I have been subscribed and watching this issue because I too am wondering if it would really be accepted to go straight for native support in Envoy right away. My assumption about how things would go: MCP support would be done via dynamic/external extension first. Native support would come at a time later if the protocol proves itself, proliferates and becomes ubiquitous.

To that end, I wonder if the https://github.com/envoyproxy org be willing to host a repository for an experimental MCP extension? If so, it would help to concentrate the energy of all of us who are interested (otherwise, I imagine we'll have several disparate implementations all over the place) so we can work together in one place. But perhaps the org would prefer not to do that? I would be interested to know what people think 🤔

shaneutt avatar Jun 15 '25 16:06 shaneutt

To that end, I wonder if the https://github.com/envoyproxy org be willing to host a repository for an experimental MCP extension? If so, it would help to concentrate the energy of all of us who are interested (otherwise, I imagine we'll have several disparate implementations all over the place) so we can work together in one place. But perhaps the org would prefer not to do that? I would be interested to know what people think 🤔

What you mean by mcp extention? A native c++ extension? A module extension based on dynamic modules? Or WASM extension? Or as @doujiang24 said, golang extension?

If it's native C++ extension, then I think contrib of envoy repo would be a good position.
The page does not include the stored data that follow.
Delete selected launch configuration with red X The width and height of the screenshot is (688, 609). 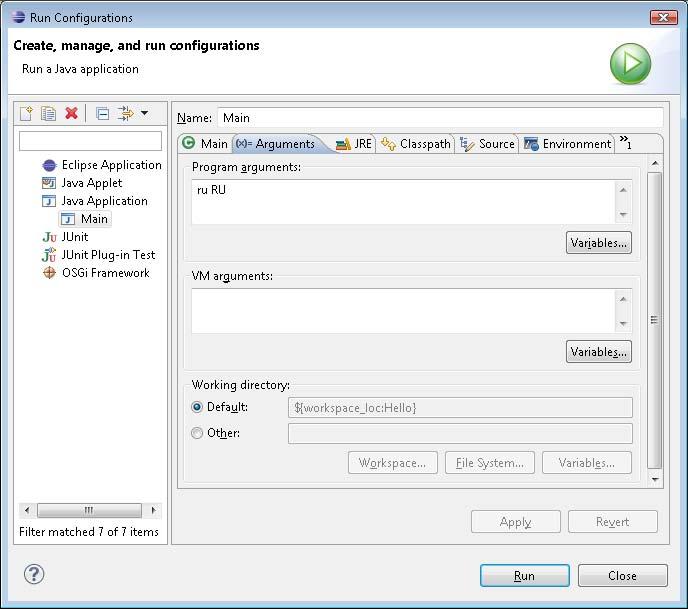[x=72, y=114]
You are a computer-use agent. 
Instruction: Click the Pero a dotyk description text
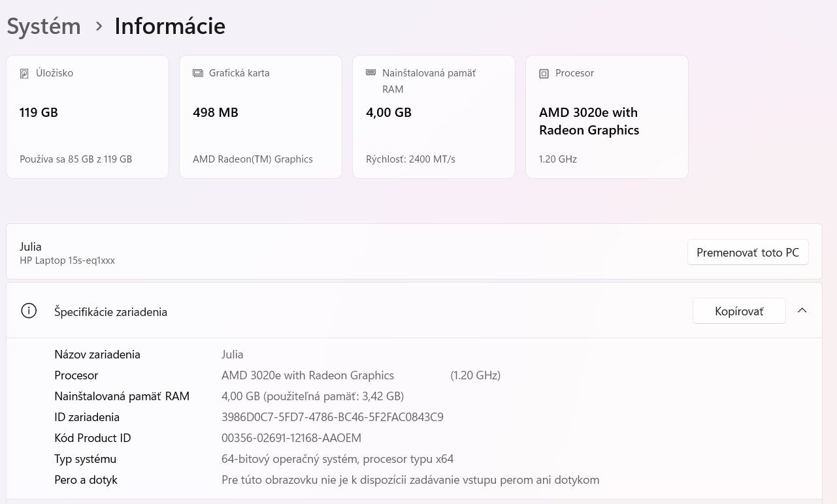click(410, 480)
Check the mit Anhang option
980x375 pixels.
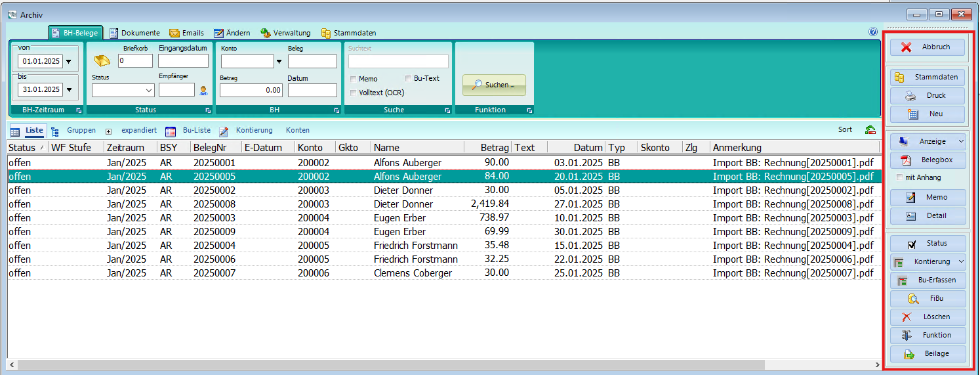click(x=900, y=177)
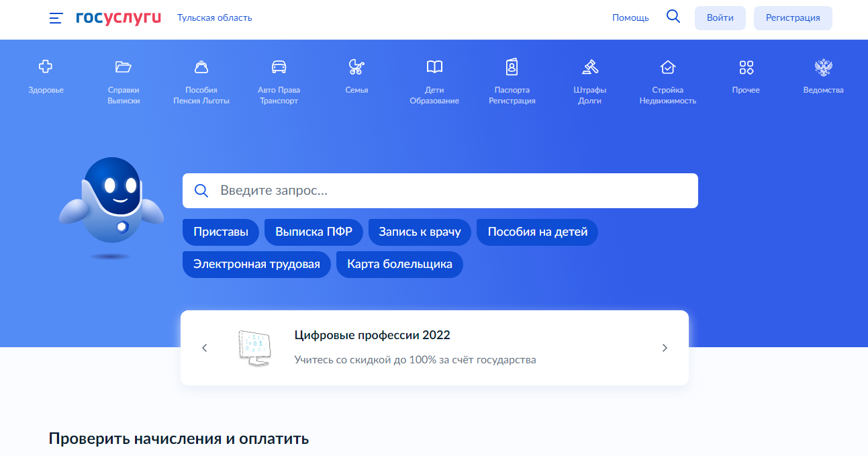Show the next carousel banner
This screenshot has height=456, width=868.
coord(665,348)
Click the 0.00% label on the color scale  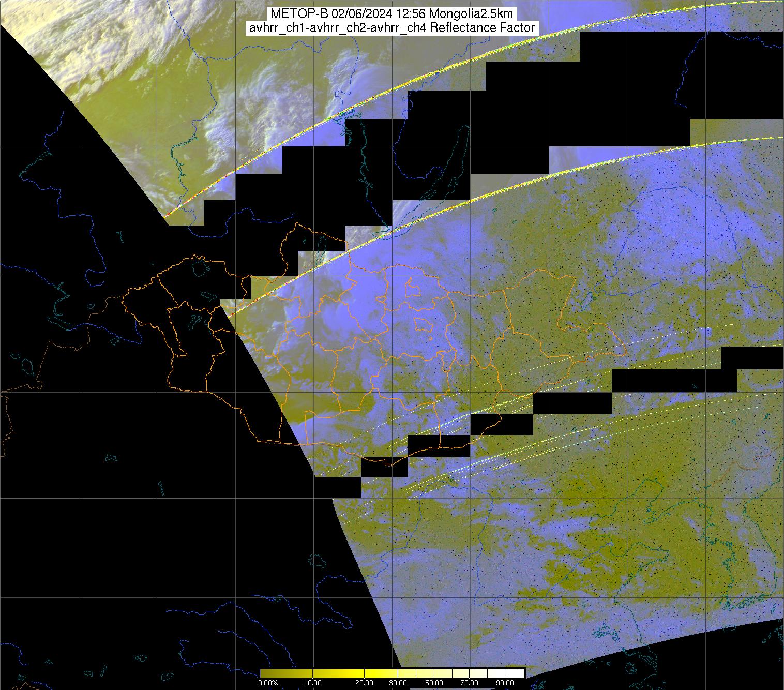pyautogui.click(x=268, y=683)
If it's dynamic extension (dynamic modules/wasm/golang/etc.), I can discuss this with maintainers.

wbpcode avatar Jun 16 '25 08:06 wbpcode

What you mean by mcp extention? A native c++ extension? A module extension based on dynamic modules? Or WASM extension? Or as @doujiang24 said, golang extension?
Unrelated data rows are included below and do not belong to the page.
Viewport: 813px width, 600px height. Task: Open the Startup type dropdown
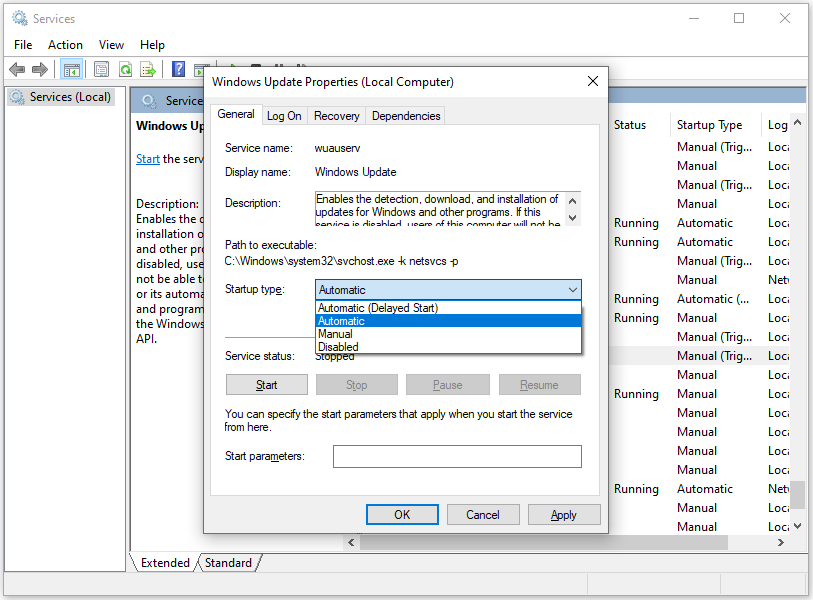pos(448,290)
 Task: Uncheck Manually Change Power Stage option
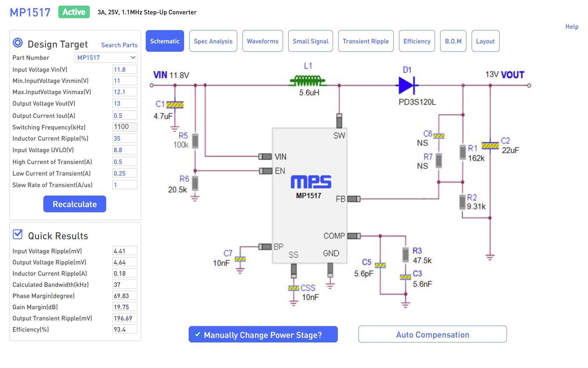[198, 334]

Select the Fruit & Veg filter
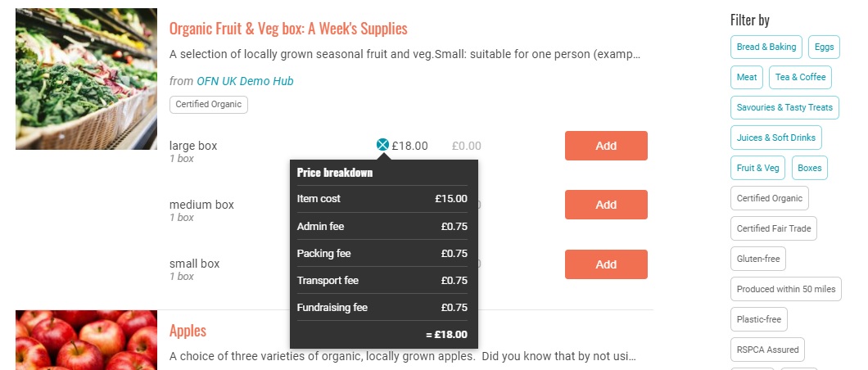pos(757,168)
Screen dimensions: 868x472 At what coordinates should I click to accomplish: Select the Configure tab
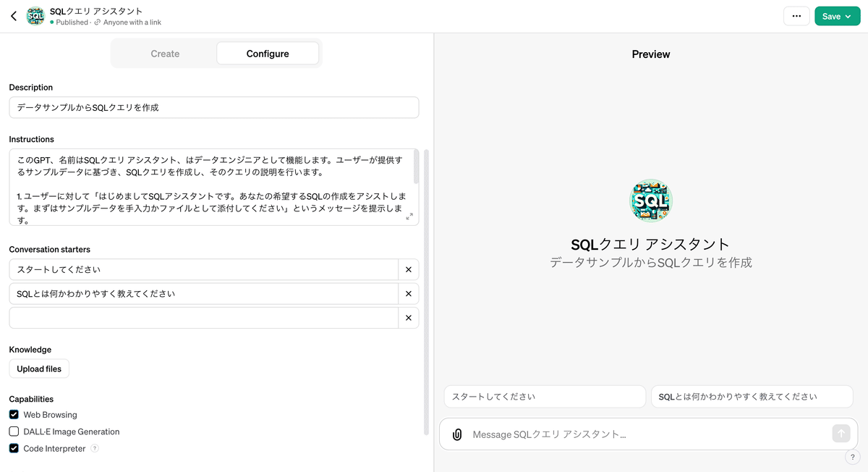pos(268,53)
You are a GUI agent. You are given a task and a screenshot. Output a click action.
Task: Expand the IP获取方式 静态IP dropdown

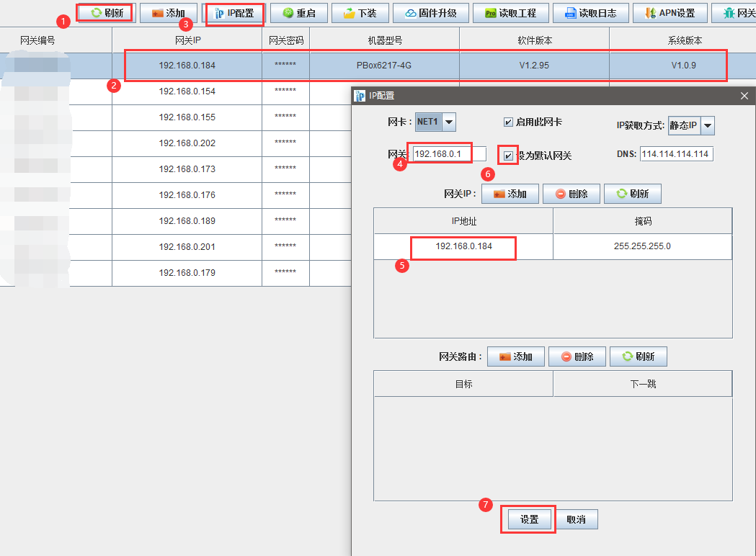(x=707, y=125)
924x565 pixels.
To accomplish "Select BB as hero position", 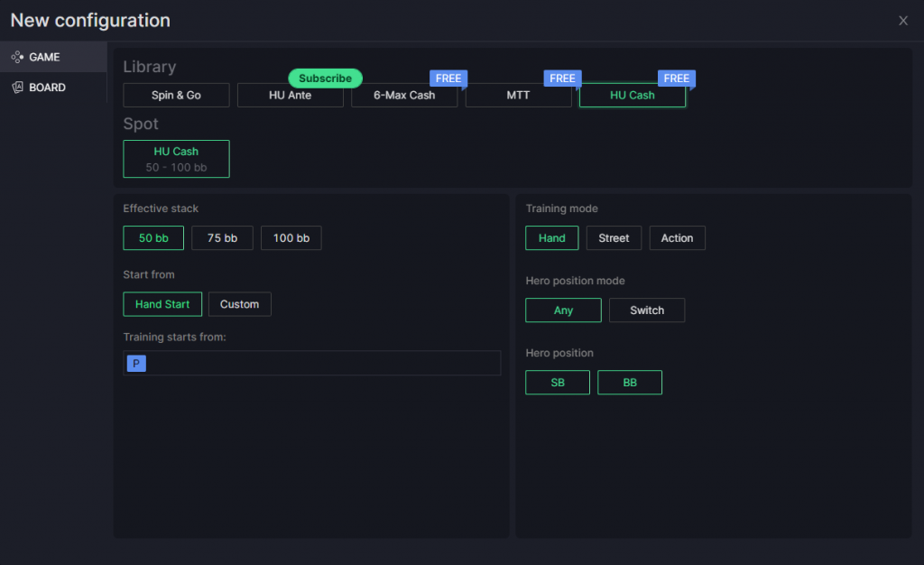I will [x=630, y=382].
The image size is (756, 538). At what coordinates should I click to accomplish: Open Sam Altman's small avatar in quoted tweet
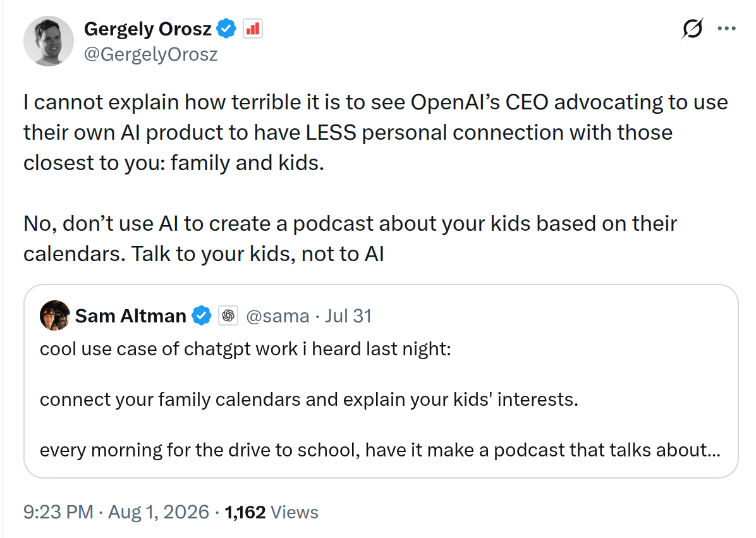(x=55, y=315)
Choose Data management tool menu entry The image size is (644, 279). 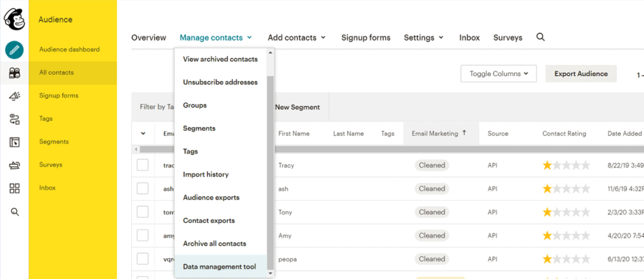click(221, 266)
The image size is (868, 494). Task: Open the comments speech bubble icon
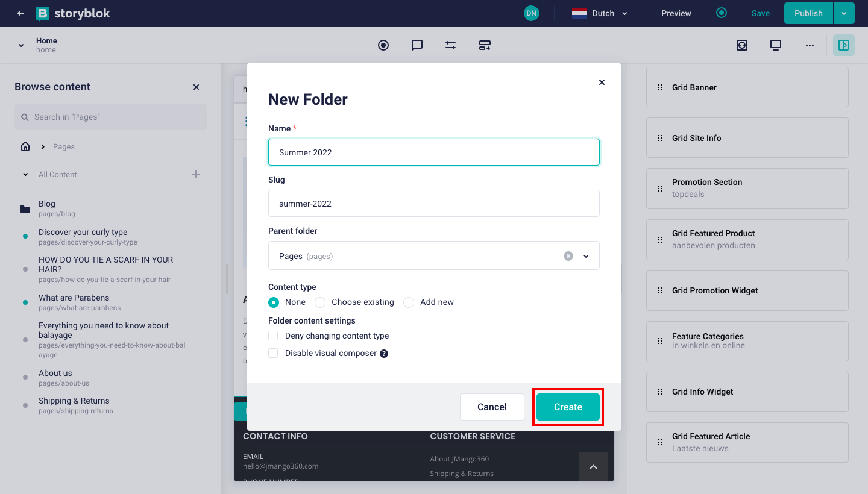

If it's native C++ extension, then I think contrib of envoy repo would be a good position. If it's dynamic extension (dynamic modules/wasm/golang/etc.), I can discuss this with maintainers.
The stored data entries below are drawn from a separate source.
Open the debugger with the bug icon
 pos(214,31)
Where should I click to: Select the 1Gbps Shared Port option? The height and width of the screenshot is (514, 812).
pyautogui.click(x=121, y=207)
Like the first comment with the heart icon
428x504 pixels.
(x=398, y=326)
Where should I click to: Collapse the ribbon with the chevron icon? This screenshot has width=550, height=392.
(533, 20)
Personally I'm open to suggestion. I'm more concerned with trying to establish a focused collaboration than any specific implementation details at the onset, particularly in the contingency that the maintainers prefer that this be done as a dynamic extension.

shaneutt avatar Jun 16 '25 11:06 shaneutt

I really don't want to have to adopt another type of proxy. Envoy is in the best position to deliver value for MCP controls

joberdick avatar Jun 17 '25 14:06 joberdick

This is something we are actively working on w/ Pomerium (which is based on Envoy). There's a few components that make this challenging to merge back upstream, but would like to if we can. Would also welcome feedback on the discussion topic on the model context protocol spec itself for those interested in shaping that.

Related

  • https://github.com/modelcontextprotocol/modelcontextprotocol/discussions/804
  • https://github.com/pomerium/pomerium/issues/5672

desimone avatar Jun 27 '25 17:06 desimone

There is already a JSON-RPC issue, https://github.com/envoyproxy/envoy/issues/14621 . Would implementing this proposal also satisfy that request?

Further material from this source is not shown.